--- Challenge ---
Arrange the stretch from the start of the records through the line containing "click(x=274, y=65)" as a JSON list of strings, one string per line, with blank lines left out.

--- Input data ---
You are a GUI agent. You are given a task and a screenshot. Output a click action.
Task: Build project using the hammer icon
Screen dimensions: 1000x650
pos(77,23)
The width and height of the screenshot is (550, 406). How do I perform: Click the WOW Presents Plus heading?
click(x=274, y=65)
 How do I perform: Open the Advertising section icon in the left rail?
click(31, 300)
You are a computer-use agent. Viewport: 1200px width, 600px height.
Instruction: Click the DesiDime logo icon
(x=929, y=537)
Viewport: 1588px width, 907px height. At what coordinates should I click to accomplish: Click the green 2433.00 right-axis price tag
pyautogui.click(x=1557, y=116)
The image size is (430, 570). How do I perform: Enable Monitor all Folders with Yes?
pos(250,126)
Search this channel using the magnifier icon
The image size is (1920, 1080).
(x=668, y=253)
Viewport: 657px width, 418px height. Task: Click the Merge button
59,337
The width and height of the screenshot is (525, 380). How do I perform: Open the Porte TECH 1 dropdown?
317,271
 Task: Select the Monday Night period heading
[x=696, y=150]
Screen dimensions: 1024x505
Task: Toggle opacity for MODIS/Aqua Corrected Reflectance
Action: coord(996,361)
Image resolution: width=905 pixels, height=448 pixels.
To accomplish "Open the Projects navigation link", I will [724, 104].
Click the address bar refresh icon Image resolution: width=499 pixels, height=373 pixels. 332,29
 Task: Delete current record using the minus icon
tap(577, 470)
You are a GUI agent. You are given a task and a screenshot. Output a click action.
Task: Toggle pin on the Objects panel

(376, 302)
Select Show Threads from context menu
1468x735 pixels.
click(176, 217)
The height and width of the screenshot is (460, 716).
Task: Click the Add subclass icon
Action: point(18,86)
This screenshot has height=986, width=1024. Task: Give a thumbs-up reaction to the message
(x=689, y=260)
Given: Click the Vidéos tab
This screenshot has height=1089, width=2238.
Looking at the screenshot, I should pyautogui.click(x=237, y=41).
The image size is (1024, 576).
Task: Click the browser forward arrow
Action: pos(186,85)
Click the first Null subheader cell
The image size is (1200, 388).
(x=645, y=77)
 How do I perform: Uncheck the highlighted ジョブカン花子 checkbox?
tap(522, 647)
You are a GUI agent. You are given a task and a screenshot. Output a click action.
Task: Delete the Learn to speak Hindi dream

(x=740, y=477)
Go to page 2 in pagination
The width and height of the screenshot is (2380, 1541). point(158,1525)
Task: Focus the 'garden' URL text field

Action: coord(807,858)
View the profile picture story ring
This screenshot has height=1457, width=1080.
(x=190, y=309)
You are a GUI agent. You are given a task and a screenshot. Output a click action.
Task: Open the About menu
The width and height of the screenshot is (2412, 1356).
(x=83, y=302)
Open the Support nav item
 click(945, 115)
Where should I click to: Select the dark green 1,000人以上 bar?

--- Result below ---
[
  "You are a GUI agent. You are given a task and a screenshot. Output a click action.",
  "Task: Build project using the hammer icon",
  "Screen dimensions: 1000x650",
  "pos(77,23)",
  "The width and height of the screenshot is (550, 406). How do I perform: Click the WOW Presents Plus heading?",
  "click(x=274, y=65)"
]